→ **Data in this exercise**:
╔══
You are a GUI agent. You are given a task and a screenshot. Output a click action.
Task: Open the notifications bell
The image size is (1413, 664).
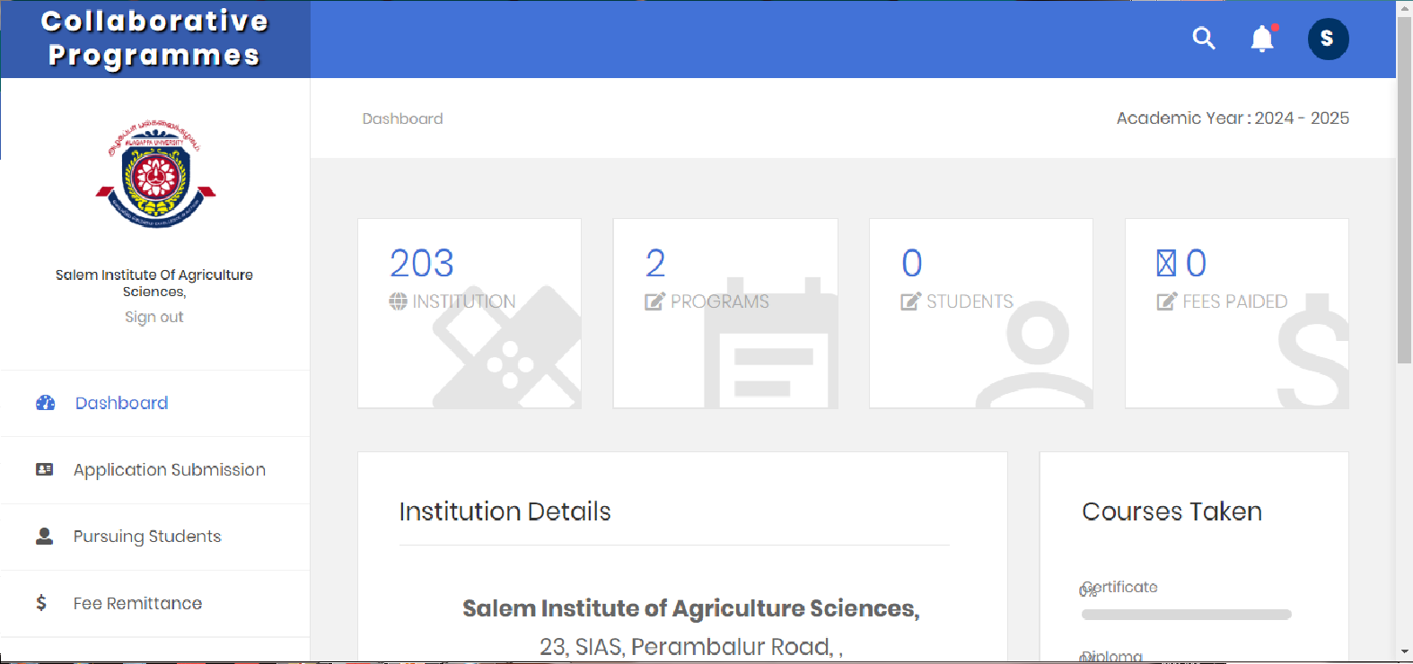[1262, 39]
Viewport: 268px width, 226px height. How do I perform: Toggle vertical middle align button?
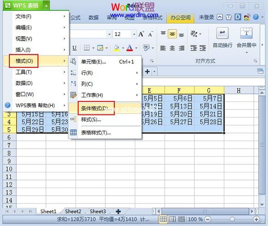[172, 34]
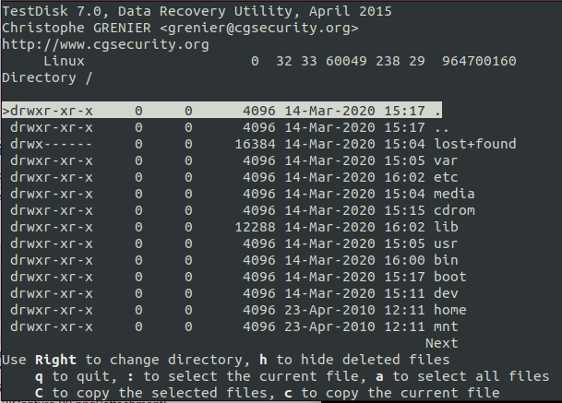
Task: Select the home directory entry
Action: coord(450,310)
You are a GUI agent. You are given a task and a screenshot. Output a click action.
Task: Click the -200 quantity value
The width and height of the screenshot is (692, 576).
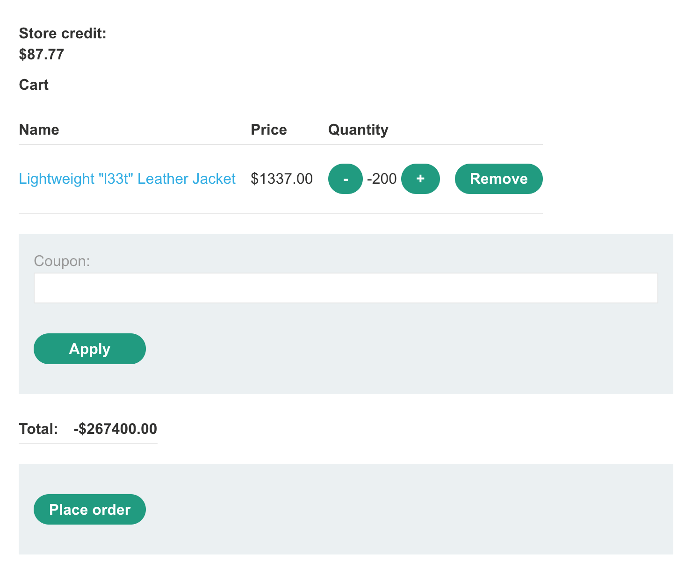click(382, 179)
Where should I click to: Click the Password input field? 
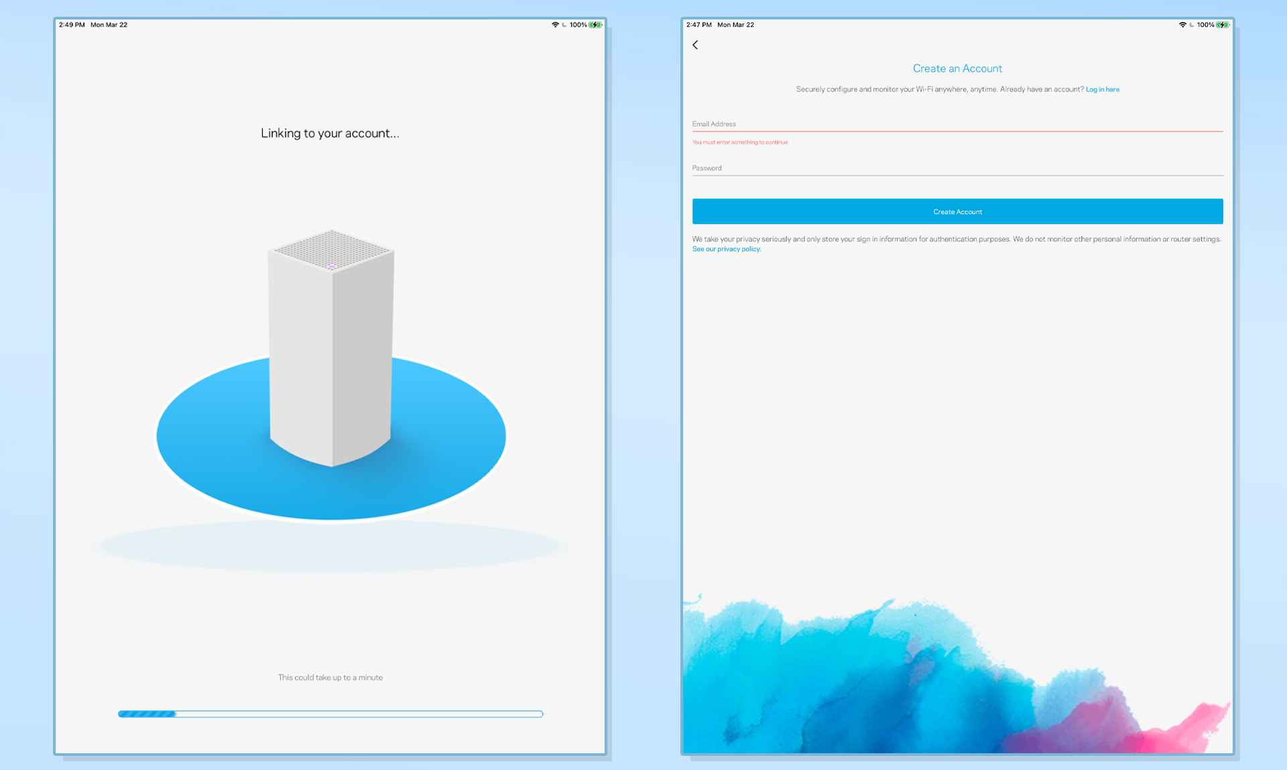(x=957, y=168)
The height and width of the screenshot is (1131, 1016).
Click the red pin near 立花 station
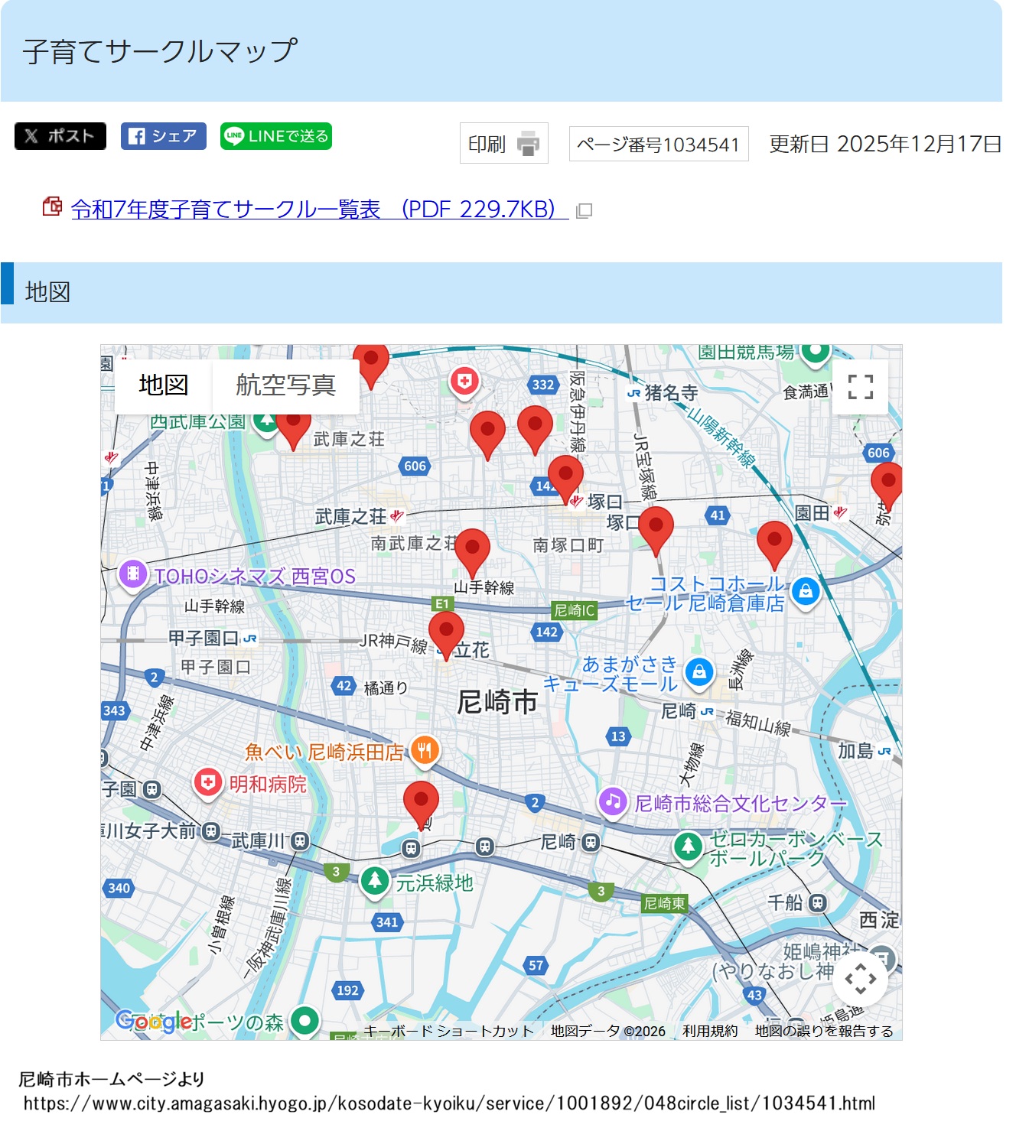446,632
╚══
╔══
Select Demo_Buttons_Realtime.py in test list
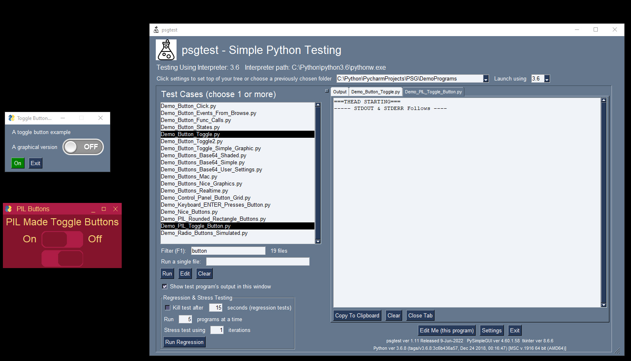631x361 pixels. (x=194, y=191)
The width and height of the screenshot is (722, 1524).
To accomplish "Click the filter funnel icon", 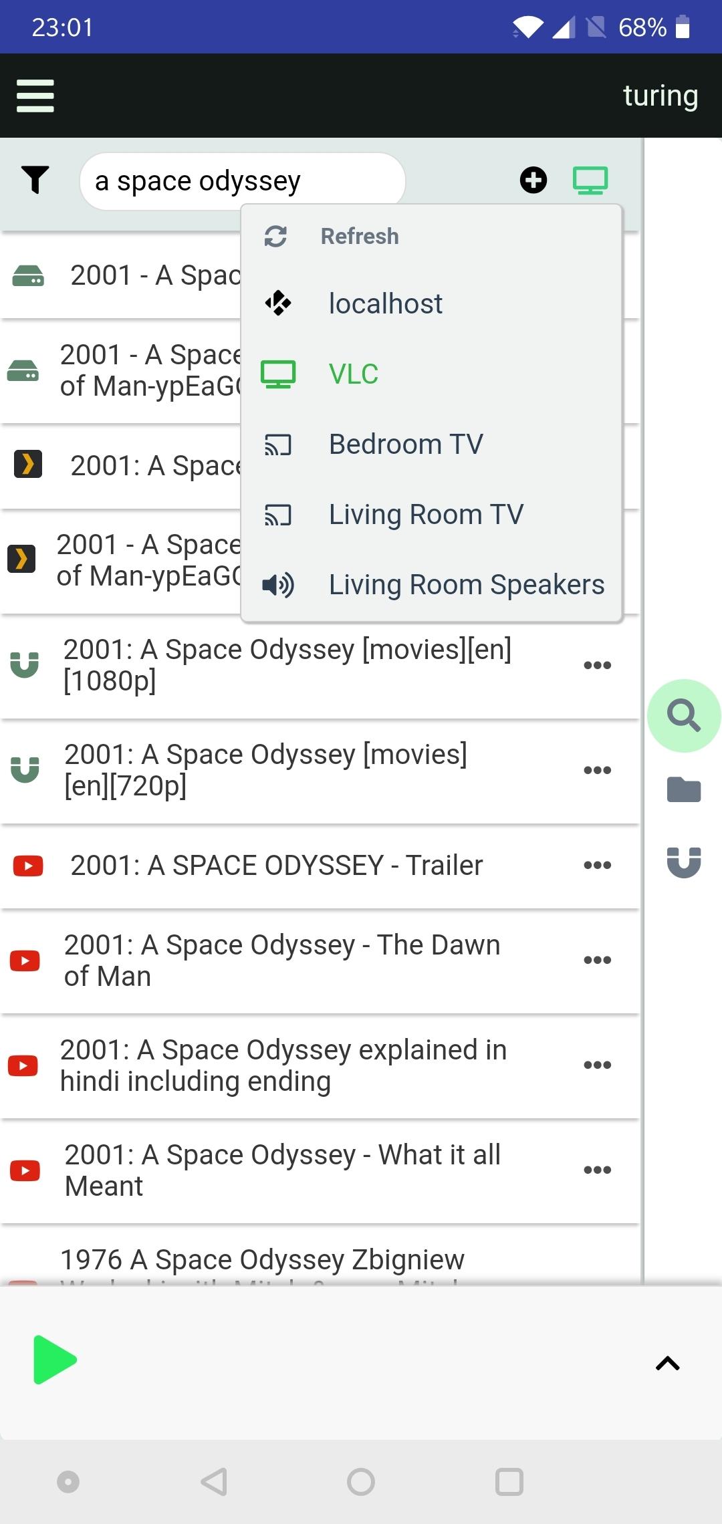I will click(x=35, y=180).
╚══
╔══
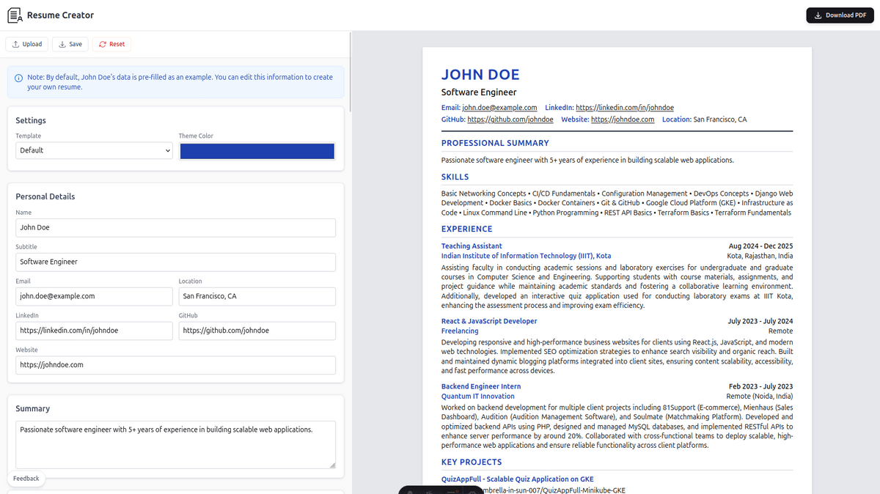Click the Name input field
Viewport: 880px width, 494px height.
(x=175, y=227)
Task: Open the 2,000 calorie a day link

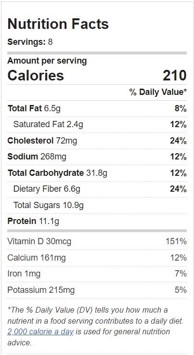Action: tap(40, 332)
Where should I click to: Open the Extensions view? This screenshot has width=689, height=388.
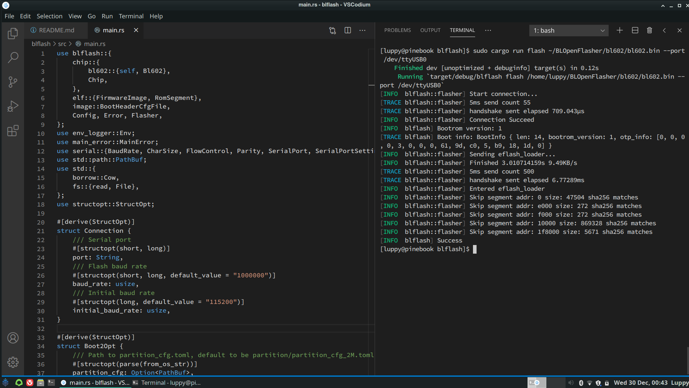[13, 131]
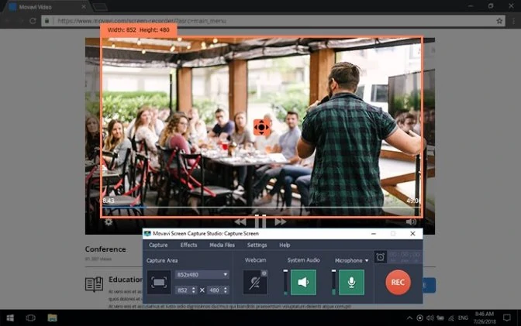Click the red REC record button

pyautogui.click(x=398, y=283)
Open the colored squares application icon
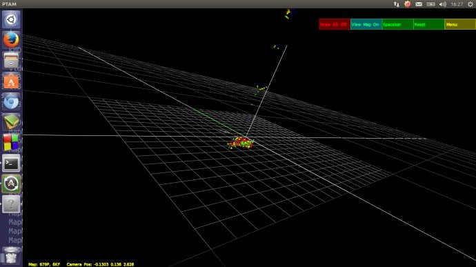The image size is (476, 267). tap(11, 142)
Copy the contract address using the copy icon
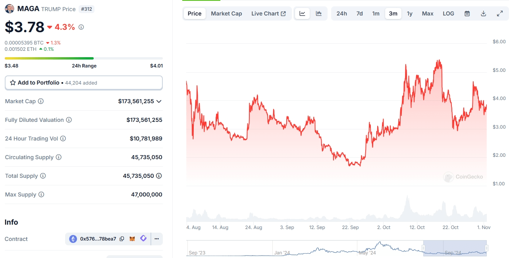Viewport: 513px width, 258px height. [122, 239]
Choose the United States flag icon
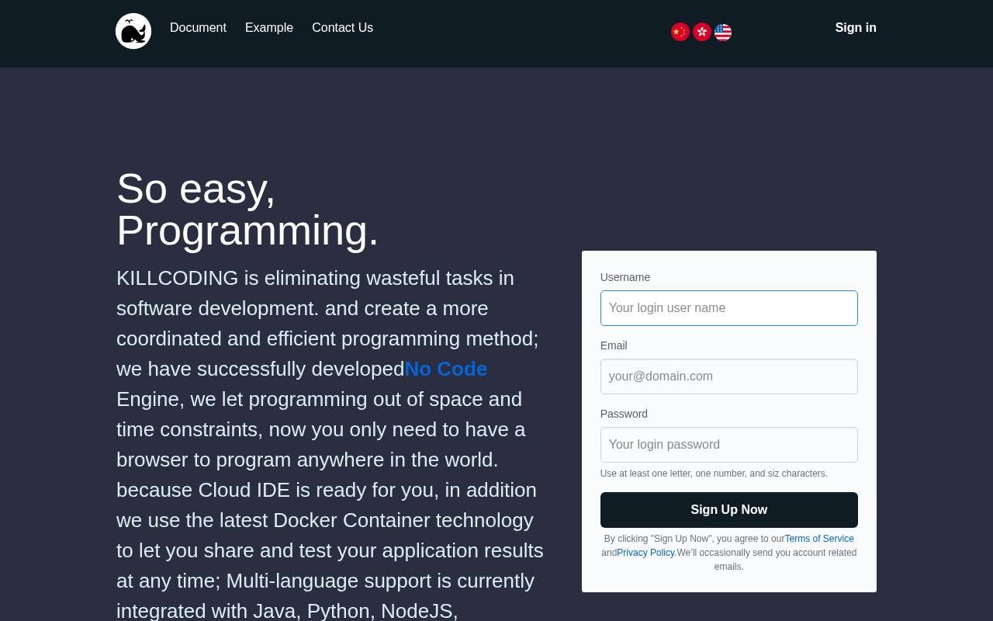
╚══
→ **Written problem**: Convert the material from the line containing "Task: Open the 2,000 calorie a day link" through the line containing "pyautogui.click(x=398, y=283)" into a Markdown table with the columns Row and Line, numbering each row and omitting blank lines. Leave the pictures out of the table.

→ **Task answer**:
| Row | Line |
|---|---|
| 1 | Task: Open the 2,000 calorie a day link |
| 2 | Action: tap(40, 332) |
| 3 | Where should I click to: Open the Extensions view? This screenshot has width=689, height=388. |
| 4 | [13, 131] |
| 5 | Click the red REC record button |
| 6 | pyautogui.click(x=398, y=283) |